03 January, 2010

Betamax vs. VHS

Happy New Year!

I haven't posted anything in a bit, and I have a draft article unfinished, but that's for another moment. Right now, I wanted to rant about the ongoing technology war, which has been happening since the days of my youth, when cavemen were trying to decide between wooden clubs and bone clubs.

Those of you who have been paying attention might have noticed how the market tends to influence the development and survival of new technologies. For the most part, those who have the most money win, although occasionally the better PR campaign works, and once in a great while a genuine innovation sneaks in.
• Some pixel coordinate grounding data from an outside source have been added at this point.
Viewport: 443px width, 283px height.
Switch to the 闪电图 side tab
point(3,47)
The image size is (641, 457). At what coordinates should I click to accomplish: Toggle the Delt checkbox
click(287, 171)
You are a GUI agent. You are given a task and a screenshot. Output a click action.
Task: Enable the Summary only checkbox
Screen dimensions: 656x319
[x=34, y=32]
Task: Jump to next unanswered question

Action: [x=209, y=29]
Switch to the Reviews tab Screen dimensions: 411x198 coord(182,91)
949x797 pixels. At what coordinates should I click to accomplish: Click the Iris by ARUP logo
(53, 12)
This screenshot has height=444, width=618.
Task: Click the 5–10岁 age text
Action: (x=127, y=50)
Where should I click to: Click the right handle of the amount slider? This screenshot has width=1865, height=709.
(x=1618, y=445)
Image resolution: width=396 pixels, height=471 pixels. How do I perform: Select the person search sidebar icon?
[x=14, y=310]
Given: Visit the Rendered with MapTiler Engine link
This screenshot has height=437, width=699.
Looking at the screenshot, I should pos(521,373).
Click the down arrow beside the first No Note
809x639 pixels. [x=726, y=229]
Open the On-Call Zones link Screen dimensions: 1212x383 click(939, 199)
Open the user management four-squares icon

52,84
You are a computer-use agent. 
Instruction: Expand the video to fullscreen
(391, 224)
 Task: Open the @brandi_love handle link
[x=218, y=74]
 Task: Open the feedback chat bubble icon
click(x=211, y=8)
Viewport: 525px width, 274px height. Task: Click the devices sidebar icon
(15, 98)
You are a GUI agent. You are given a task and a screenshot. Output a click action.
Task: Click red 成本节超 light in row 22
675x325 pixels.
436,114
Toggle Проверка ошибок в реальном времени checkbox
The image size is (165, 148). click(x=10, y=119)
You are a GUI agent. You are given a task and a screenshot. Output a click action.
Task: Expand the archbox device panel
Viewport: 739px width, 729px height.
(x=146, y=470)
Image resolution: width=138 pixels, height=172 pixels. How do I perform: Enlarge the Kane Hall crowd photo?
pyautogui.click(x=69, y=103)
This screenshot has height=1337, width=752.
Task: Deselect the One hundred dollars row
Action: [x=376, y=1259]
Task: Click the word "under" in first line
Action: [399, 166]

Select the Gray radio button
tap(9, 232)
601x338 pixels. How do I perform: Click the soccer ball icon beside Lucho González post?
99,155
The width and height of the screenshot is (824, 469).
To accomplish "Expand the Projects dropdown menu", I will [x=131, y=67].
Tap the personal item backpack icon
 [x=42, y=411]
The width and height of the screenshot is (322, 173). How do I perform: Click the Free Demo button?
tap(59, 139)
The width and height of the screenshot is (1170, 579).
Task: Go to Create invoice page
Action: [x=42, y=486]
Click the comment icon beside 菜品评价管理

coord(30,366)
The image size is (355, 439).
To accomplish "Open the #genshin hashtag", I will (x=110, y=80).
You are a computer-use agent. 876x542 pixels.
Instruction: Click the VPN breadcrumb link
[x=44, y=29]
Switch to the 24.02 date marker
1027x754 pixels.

Back in the 1980's, they had these new devices called VCR's. They took cassette tapes and recorded both audio and video onto them, cost between $200 and $600, and were fast becoming the "must have" gadget of the decade. In the early 80's, there were two formats. VHS is the one you're familiar with. The other was Betamax. Beta was technically superior to VHS in several ways. The cassette design was better, meaning there was less stress placed on the tape itself, so it didn't break or get stuck in the rollers as often. The recording format was better, clearer picture, full stereo with a very good signal-to-noise ratio. By all rights, it should have won.

Why didn't it? Video stores, and specifically the porn industry! In those early years, many local video stores would have racks of both format tapes as they tried to find ways to get people to come in and rent movies instead of going out. Cable TV was also new, and if you lived in a small town, you probably didn't have it. The porn industry knew that one format or the other would have to win, and they jumped on VHS. Despite the fact that porn was (at the time -- no internet!) supposed to be a back-room, seedy thing that only perverts watched, the sale and rental of porn generated big bucks. The movie industry noticed, and they too sided with VHS.

What does that have to do with anything today gramps???

Glad you asked. Years later, that battle has replayed a few more times in the technology war. SCSI lost out to IDE in the same manner... IDE is cheaper to make, even though SCSI is more reliable and was faster until the IDE camp too over. Blueray trumped HD-DVD, mainly because it embeds a Java runtime in the player, giving you more annoying fancy menus AND easier DRM controls.

If anyone ever read this blog, they might have noticed I got a new computer a few months ago. It runs pretty well, even though I'm still cursing CrApple for crippling OS X so it has to be hacked to work on AMD chips. One thing though... I noticed a LOT of errors in my Event Viewer, scary disk errors like "An error was detected on device \Device\Harddisk2\DR6 during a paging operation."

Of course, setting up the new machine, I installed 4 hard drives in a RAID setup. The disks are split into the safe RAID 10 container for the OS, and the fast RAID 0 container for games/movies/porn/whatever. Doing some research, I tracked down the error and pinned it to one of my removeable firewire drives!

Now, we're not talking a single error message here. We're talking thousands of them! So, on a hunch, I tried moving that same drive from the firewire port to the USB port. Bam! No more errors.

Back when I got these externals, Firewire was about the same speed as USB 2, but was more reliable and had better sustained speed (IE: big files). Like Betamax though, the world has chosen USB, and the money isn't being put into developing or fixing Firewire anymore.

Word to the wise... stick with the money. Any time you go with the underdog, you will suffer, and you will end up having to live with it, or support it yourself.